Yesterday (Oct. 15),
Palestinian terrorists bombed a U.S. convoy in the Gaza strip,
killing three Americans. The convoy had been on its way to interview
potential Palestinian recipients of the American Fulbright
Scholarship.
The news media were quick to report the blanket PA denunciation of
the attack, dismissing the perpetrators as "a small breakaway
faction." Virtually every agency in the world quoted
Yasser Arafat condemning "this ugly crime targeting American
observers as they were on a mission for security and peace," as well
as PA spokesman
Saeb Erakat's lament, "These are American monitors that have
come here at our request...these people were here to help us," and
Palestinian Prime Minister
Ahmad Qurei's
statement, "We strongly condemn this incident and we will conduct an
investigation and we will follow it to find the source of this
attack."

**Goal of the exercise**
In the passage on the Gaza convoy bombing, what was the convoy on its way to do?

**Given data**
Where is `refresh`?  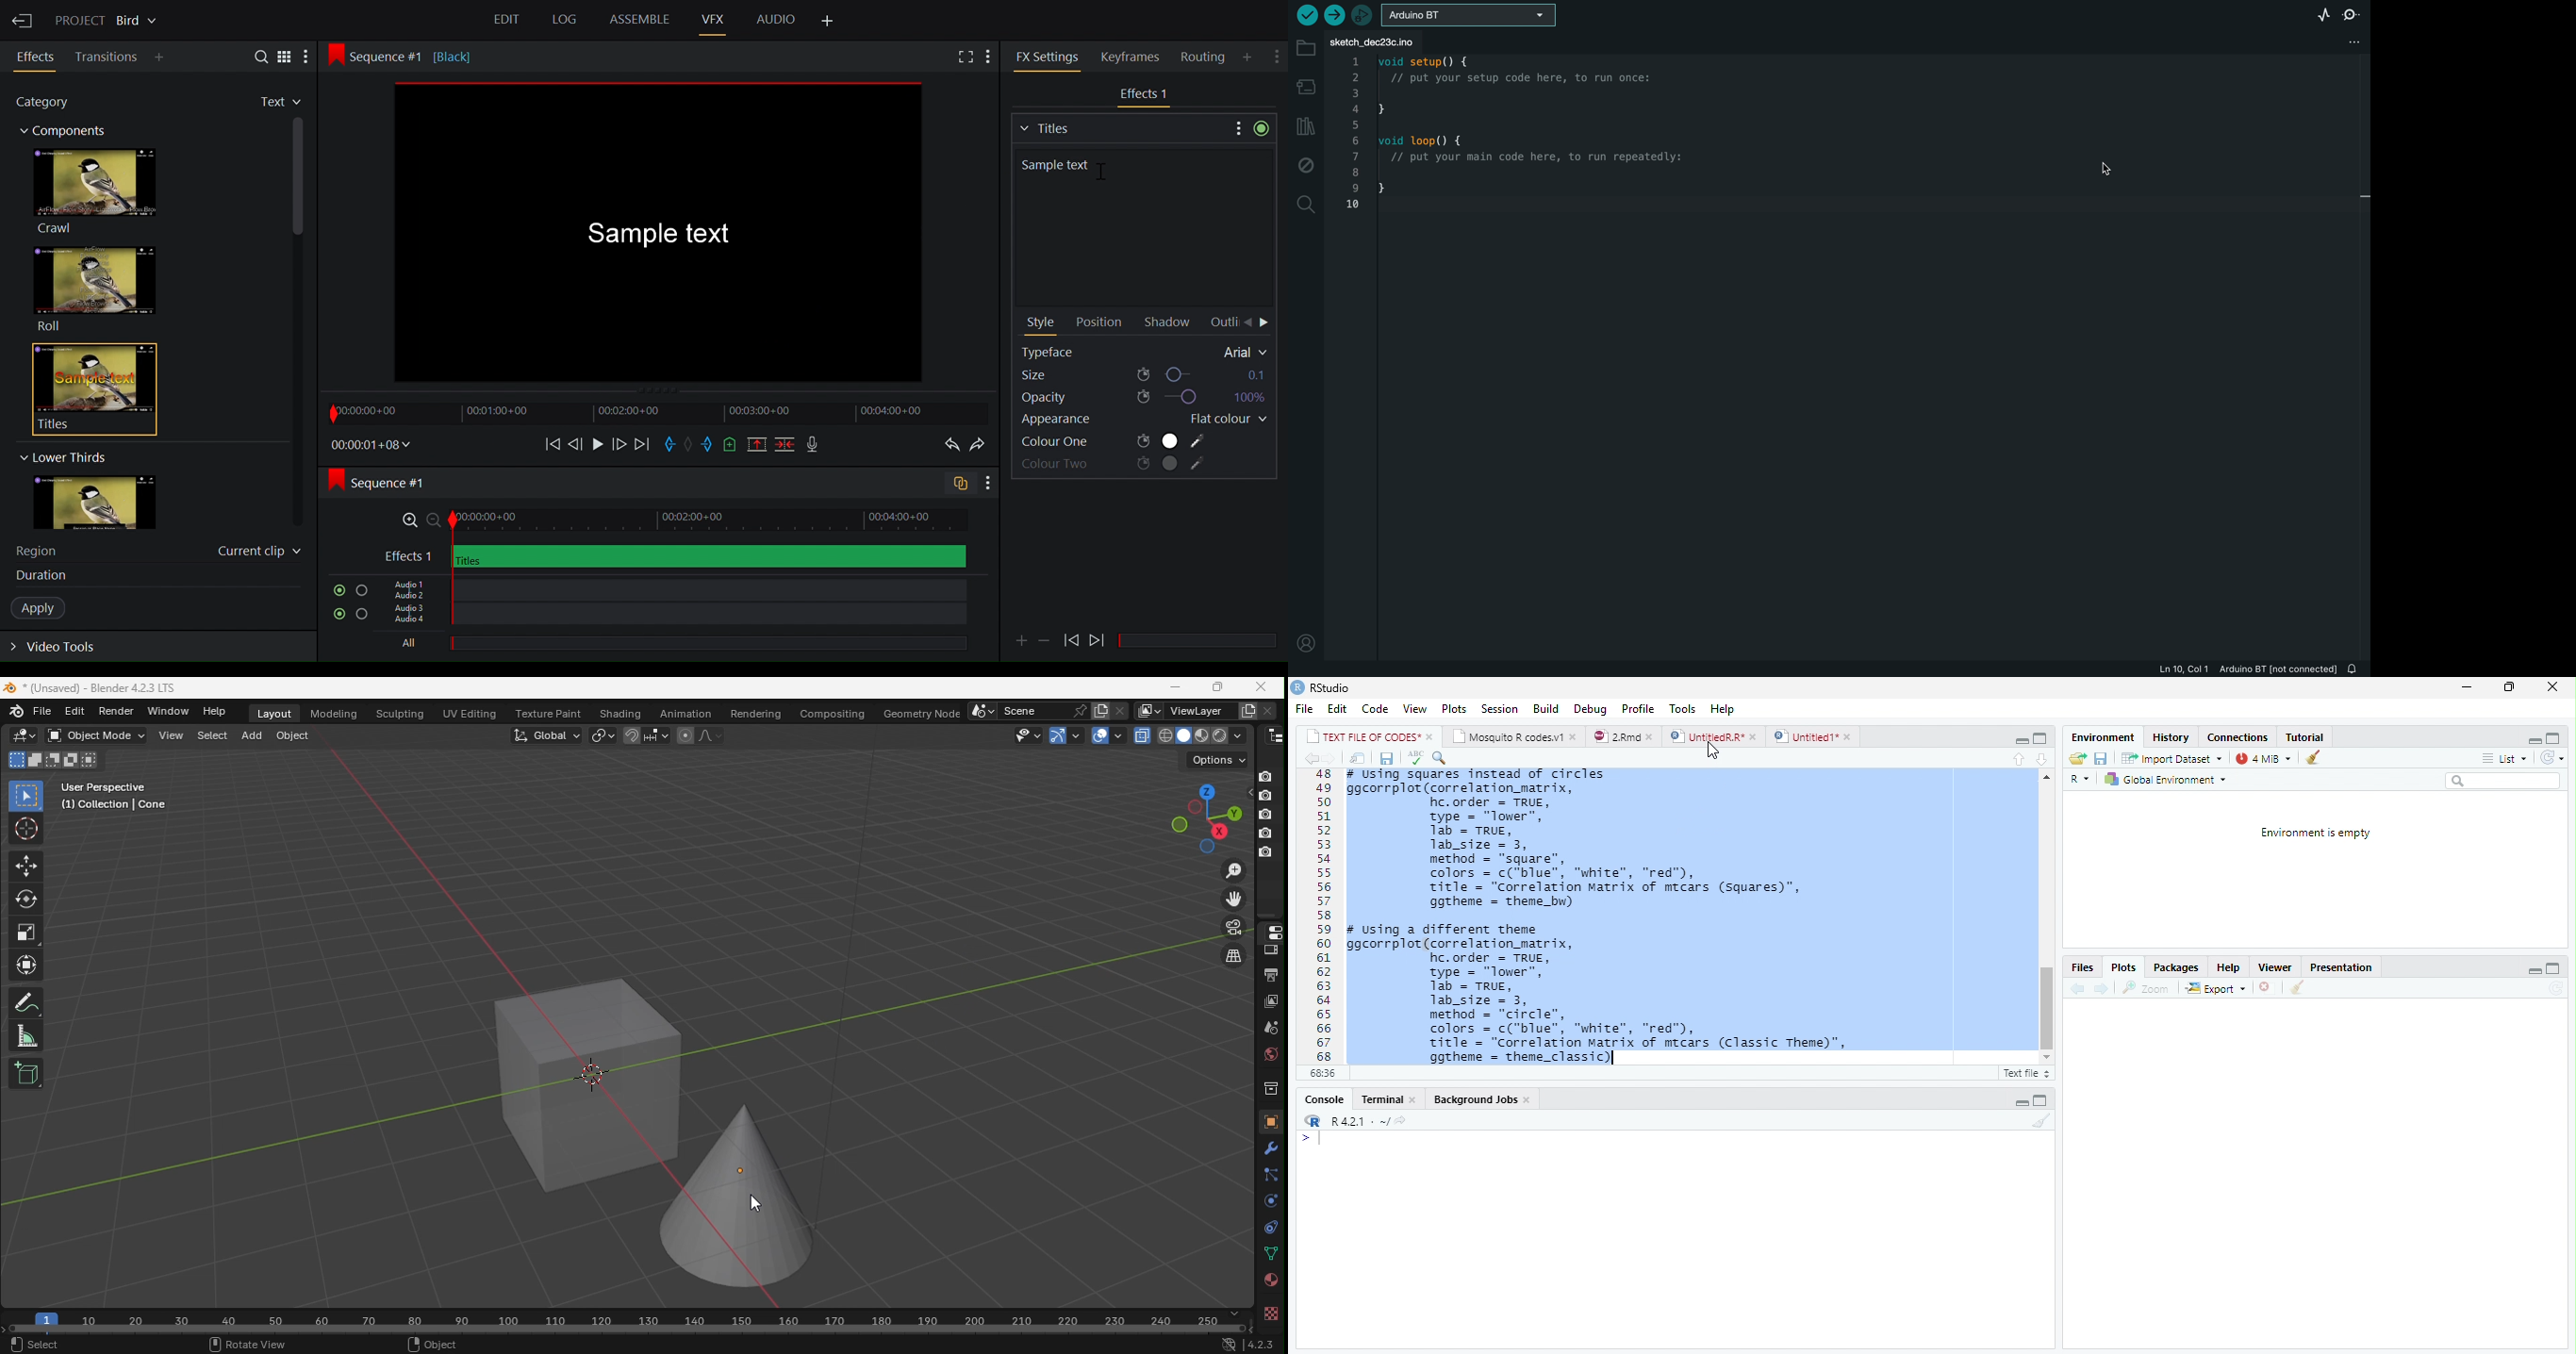
refresh is located at coordinates (2558, 759).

**Solved problem**
It was on its way to interview potential Palestinian recipients of the American Fulbright Scholarship.